I decided to create a small chapbook of a short Greywalker story that I did back in 2007, so I’d have something to take to Bellingham Comic Con. So, I’m relearning how to impose and mock up a small booklet. I have a journalism degree, but I haven’t had to use this knowledge in 25 years, so I’m a bit rusty and had to start over from scratch. After a bit of looking around on the internet for a cheap alternative to professional software, I found several options and, in this case I’m using Cheap Impostor and a cranky HP printer at home.
The chapbook mock-up (on the right), with a sample imposition page with notes for various pdf and printer adjustments. (The dragon is just being a paperweight.)
This is a bit of a best-guess-rough-and-ready sort of process here, but after a lot of investigation and ruined paper, it did work, and produced a useable PDF (or in my case several variations) that can be sent to a print shop to create a 2-up print-and-bind imposition for the interior of a small book. The software can produce multiple signatures (it’s explained in the pdf manual that comes with the download) if one is a little mental and desperate to create a whole novel-length book, but it takes a bit of mucking about to figure all this out. On the other hand, it’s $35, instead of several thousand for a pro set up.
The annoying thing about this specific process is that you have to create a pdf of your text with the formatting already in place (I used Libre Office, but with a longer piece I’d be using a compiled files from Scrivener that had been tweaked in LO-pretending-to-be-Word). A big professional set up just flows the raw text into the print format, allowing you to tweak things like font size, leading, kerning, and so on as you set up the print file. This software is not that flexible. Once you’ve got a pdf that’s basically what you want, you feed it to Cheap Impostor and the software then reduces your original pdf pages to fit in a 2-up imposition of 2 pp per side, double-sided, in a landscape orientation (basically a standard letter-sized paper, folded in half to create 4 page positions). The default is standard signatures of 32 pages, but it happily creates sub-standard sigs of any multiple of 4. In this case a “half sig” of 16 pages, which is 4 sheets of standard US letter paper.
But because the software is, essentially just reducing photos of the pages and moving them around, the print gets tiny and big white spaces develop at the top and bottom of the page while side margins and gutters get a bit thin. The answer, I discovered, was to reset my paper size from US letter to A4, which, once reduced, is closer in proportion to a half-sheet of folded US letter paper than an unfolded sheet of US letter is and produces a more pleasing proportion and margins–though I did still have to tinker a bit with the margins a bit.

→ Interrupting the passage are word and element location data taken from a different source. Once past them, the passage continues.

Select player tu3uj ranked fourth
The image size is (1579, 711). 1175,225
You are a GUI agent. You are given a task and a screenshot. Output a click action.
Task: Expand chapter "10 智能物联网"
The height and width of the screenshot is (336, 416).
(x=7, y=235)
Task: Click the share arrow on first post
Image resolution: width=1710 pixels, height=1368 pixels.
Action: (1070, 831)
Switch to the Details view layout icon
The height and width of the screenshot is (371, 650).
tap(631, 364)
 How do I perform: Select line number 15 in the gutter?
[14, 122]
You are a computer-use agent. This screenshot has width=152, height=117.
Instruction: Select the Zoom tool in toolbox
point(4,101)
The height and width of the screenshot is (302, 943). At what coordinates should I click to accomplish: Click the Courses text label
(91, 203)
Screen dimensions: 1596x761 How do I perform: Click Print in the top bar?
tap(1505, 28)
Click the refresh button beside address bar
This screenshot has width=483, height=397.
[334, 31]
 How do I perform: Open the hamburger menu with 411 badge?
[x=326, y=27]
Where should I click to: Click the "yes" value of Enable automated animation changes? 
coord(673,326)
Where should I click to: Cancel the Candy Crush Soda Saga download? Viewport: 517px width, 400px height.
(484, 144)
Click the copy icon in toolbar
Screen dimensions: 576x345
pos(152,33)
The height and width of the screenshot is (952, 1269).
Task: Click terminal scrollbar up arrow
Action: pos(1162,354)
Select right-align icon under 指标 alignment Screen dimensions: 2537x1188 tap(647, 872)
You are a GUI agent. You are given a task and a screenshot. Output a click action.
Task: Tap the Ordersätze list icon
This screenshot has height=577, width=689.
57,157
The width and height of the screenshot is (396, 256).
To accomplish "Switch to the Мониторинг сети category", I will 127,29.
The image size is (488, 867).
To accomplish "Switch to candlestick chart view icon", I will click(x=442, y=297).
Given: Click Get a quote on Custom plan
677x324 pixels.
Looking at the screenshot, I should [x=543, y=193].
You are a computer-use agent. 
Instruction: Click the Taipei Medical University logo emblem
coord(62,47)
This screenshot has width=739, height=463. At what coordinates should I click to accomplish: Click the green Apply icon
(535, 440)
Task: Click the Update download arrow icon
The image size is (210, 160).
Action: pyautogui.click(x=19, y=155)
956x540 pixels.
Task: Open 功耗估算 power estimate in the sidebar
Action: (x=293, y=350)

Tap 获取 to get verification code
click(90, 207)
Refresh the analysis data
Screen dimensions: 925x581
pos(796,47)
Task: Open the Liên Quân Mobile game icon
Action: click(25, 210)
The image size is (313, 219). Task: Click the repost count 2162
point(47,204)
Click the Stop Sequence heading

First page, interior of chapbook mock up with full, printed imposition.
The other thing I had to figure out was the font size. The standard 12pt Times becomes an unreadable 9 point nightmare at the standard 69% reduction required. So I had to go back into my .docx file and tinker with the font sizes, effects, headers, footers, white-space blocks, and so on, reflow, check in the print preview and then adjust again until I got it right (or acceptably close.) In my case I ended up with 18 pt Baskerville–it is a little thinner and taller than Times and “shoots down” a little less bulky, but Times would have worked all right.
Because my HP OfficeJet 7500A wide format printer doesn’t do automatic double-sided printing, I had to set Cheap Impostor’s output preferences to “manual duplex,” and (because the HP collates back to front) set the duplex printing order to “reverse odd pages.” I also had to reprint a few times to figure out exactly how to flip the paper when I reloaded it for its second run through the printer. Needless to say, I wasted a lot of paper figuring it out, but in the end, I got several pdf print files which will work for whatever type of print set up I run into.
Mock up interior showing final page (and copyright information) of the full, printed imposition.
Now I just need to do something about that lack of proper cover, but I do have one interior page and up to three cover positions (besides the front exterior, where the art or title or something will go) on which to put additional information about the book series, my website, bio, social media contacts and so on.